“Most people seem to realize there’s something wrong with the news media in the United States,” said Mickey Huff, social sciences and history professor at Diablo Valley College and director of “Project Censored.” Huff, speaking to an audience at Berkeley City College’s (BCC) auditorium on Feb. 6, sought to urge his listeners to think more critically about the news media and the information which it presents, discuss the purpose of Project Censored, and present a cinematic creation by former Project Censored participants Christopher Oscar and Doug Hecker entitled “Project Censored: The Movie.”
According to its website, Project Censored “educates students and the public about the importance of a truly free press for democratic self-government. We expose and oppose news censorship and we promote independent investigative journalism, media literacy, and critical thinking.”
The primary publication of the organization is a compendium of underreported news stories. The stories, which are culled by students from national news media outlets are then checked for accuracy, submitted to faculty members overseeing their respective programs for vetting, and then re-checked for any new reporting. After this review process, the finalized stories are sent out to “national judges” who whittle the pool down to a top 25 stories that are subsequently published in an annual volume.
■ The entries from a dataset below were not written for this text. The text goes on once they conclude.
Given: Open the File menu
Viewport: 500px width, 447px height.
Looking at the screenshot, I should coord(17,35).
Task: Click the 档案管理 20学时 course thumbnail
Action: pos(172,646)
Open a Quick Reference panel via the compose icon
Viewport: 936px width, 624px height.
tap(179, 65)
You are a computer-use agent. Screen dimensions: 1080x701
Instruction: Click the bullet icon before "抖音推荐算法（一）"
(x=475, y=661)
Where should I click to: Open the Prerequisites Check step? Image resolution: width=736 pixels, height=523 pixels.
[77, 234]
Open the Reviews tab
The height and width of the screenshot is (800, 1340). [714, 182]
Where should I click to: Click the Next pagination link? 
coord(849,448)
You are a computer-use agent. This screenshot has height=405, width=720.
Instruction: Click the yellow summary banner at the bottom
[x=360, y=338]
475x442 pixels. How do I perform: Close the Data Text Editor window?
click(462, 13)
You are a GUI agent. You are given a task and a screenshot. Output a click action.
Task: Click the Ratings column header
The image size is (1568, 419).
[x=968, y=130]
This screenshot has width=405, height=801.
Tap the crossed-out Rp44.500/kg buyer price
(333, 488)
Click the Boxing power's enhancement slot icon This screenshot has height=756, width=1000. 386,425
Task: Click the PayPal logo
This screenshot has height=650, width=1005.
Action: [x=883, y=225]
Past national judges have included academic and activist luminaries such as linguist Noam Chomsky and the late historian Howard Zinn.
“Project Censored,” founded in 1976, has changed somewhat in its near 40-year history. Since taking the helm as director in 2010, Huff has expanded the program from being localized to Sonoma State University to include the involvement of 18 colleges and universities in Project Censored’s current edition, “Censored 2013.”
Submissions tallied “233 factual stories [from] 219 college students,” said Huff, which were considered for publication.
The primary thrust of Huff’s visit to BCC was the screening of “Project Censored: The Movie,” which, after a brief introduction by BCC Global Studies Program Direct Joan Berezin, was presented in full to those in attendance.
Intended as a primer for students and public alike as to the problems with the “main-scream” media, “Project Censored: The Movie” detailed what it termed “junk food news,” news reporting which was more concerned with tabloidized renditions of celebrity gossip and simple regurgitation of the statements of public officials than factual reporting.
One of the prime examples given of such “junk food news” was the case of Serene Branson, a reporter for the Los Angeles CBS affiliate KCBS, who in a report somehow lost her ability to speak on-camera and began babbling incoherently.
As it turned out, according to “Project Censored: The Movie,” there was nothing wrong with Branson, but the story dominated the national news cycle for the better part of a week.
To this end, Huff quoted his father, who said, “It’s garbage. Stop paying attention to it altogether.”
Huff also noted that this kind of reporting was not simply designed to suspend what he called “critical thinking,” but was designed to manipulate. Huff said this type of reporting had been going on for quite a long time, referring to reporting on everything from World War I to the first invasion of Iraq.
According to Huff, prior to the first invasion of Iraq, then-President George H.W. Bush made multiple claims that the Iraqis were throwing babies out of incubators, and during World War I then-President Woodrow Wilson claimed the Germans were tearing the limbs off of babies.
Neither instance was true, according to Huff, but “this kind of emotional appeal,” he said, “is very powerful.”
Bringing the argument into the current context, Huff said, “Corporate news is owned by corporations and produced for profit.” With specific regard to Fox News, Huff said, “…fair and balanced.. Anyone who needs to tell you that probably isn’t.”